# In-laws and money issues



## time2stay (Jun 27, 2009)

I am not sure if I am being unreasonable, though I do not think so. My husband and I ran into trouble with money almost 2 years ago. His father helped us set up a budget and we had meetings with him to go over our money and learn to budget it (every week). This was supposed to be a temporary situation, but has continued until now. Recently I had a problem with gambling. I made it known to my husband, I had myself banned from the casino, but we had to use a credit card to get past the debt that I created. A couple of days ago my husband's father decided to check up on him by calling the credit card company and pretending to be him to get information about the card. I feel this was out of line.
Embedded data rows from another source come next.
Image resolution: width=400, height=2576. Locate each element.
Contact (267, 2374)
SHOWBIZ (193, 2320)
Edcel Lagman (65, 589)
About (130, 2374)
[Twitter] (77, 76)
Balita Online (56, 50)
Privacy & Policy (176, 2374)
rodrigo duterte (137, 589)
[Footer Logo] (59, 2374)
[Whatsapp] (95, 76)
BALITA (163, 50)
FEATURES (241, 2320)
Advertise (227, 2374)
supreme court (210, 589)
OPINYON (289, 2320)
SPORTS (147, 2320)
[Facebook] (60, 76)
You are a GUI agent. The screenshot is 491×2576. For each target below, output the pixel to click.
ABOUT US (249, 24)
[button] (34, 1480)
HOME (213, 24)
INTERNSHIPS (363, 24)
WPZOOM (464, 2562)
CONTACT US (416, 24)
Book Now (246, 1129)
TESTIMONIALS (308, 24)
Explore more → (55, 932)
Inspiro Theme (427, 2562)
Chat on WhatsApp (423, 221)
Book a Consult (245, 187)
My husband told him this was out of line and his father said your just upset you got caught. GOT CAUGHT, my husband is 46 and I am 32 even if it was not the best solution, was it not our solution to make? Anyway I digress. Now he wants copies of our bank statements and copies of the credit card statements so that he can see what we spend and how we spend it and make sure that the numbers we give him for the budget are accurate. 
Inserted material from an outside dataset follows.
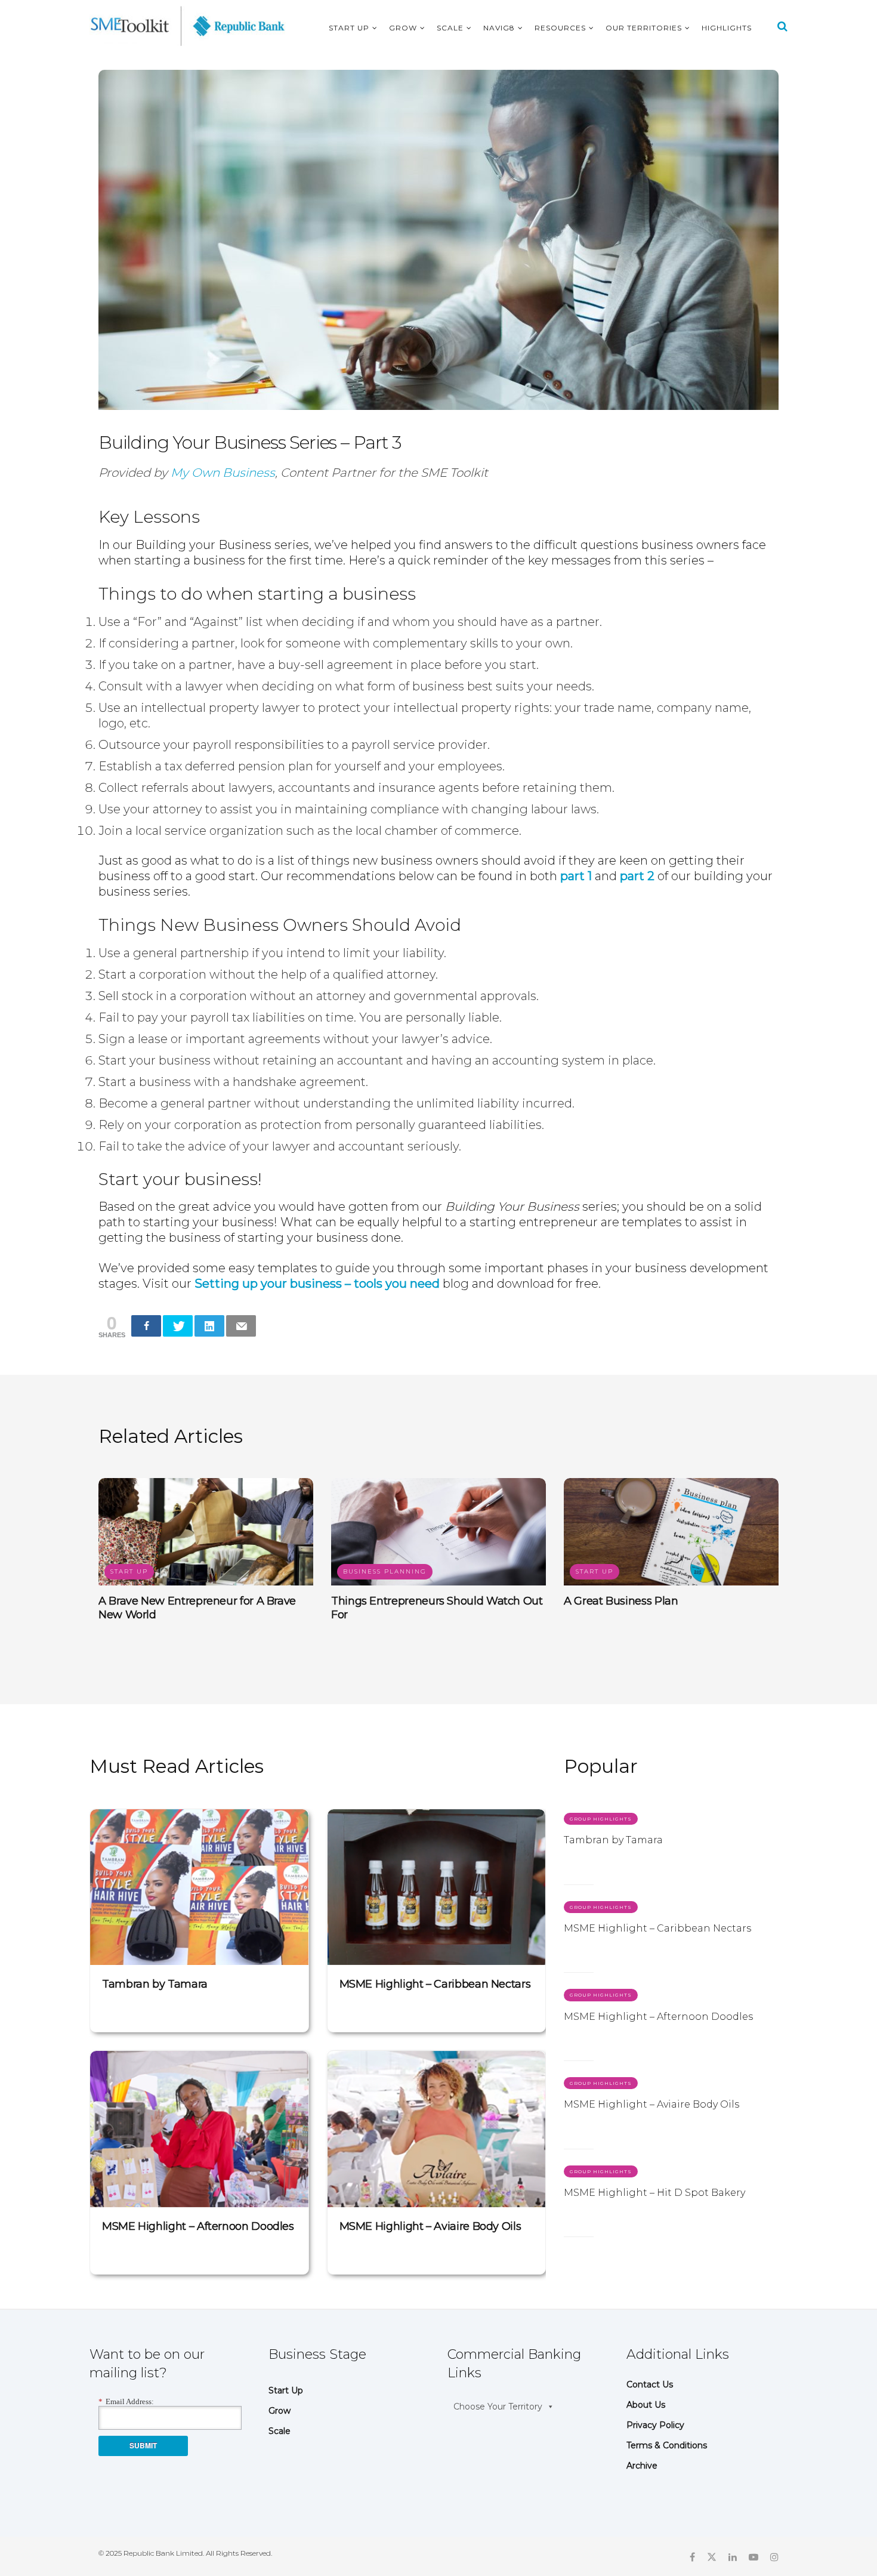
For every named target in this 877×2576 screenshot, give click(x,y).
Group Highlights (601, 1819)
I say that is too much. I already resent the idea of meeting with him weekly to go over how we spend our money. That alone feels like to much to me, but I agreed because the money problems were mostly my fault even back then and this was my husband's solution. I have told my husband that I can't do this anymore. That he needs to tell his father that this is too much and that we can sit down together (my husband and I)weekly to do an accurate budget (to be honest the budget with his dad is not completely accurate because neither of us is comfortable sharing every single thing we spend money on with him) and that we no longer want or need his help. Do you think that was unreasonable, or is his father (and his mother thinks it was God that lead his father to call the credit card company) who are unreasonable. I feel like the situation has already caused me to have to divulge something that I am ashamed of (the gambling) with them when it is none of their business and that it needs to end now. Anyway I guess I am just looking for understanding, advice, or just to vent now sure. I don't want to hurt his parent's feelings, I do think they are trying to help, but enough is enough already


----------



## Chris Taylor (Jul 22, 2010)

Unless you owe him money or he co-signed a loan or used his house as collateral, it should be none of his business.

He did a good thing helping you get on a budget and you should thank him profusely for that, but at 46 and 32 you two should be independent of his help and sink/swim on your own.

Hubby has to put his foot down if dad has no financial risk.


----------



## Sixgunner (Mar 5, 2008)

You screwed up it's up to you to fix the problem. Tell pops to but out if you don't want the help.


----------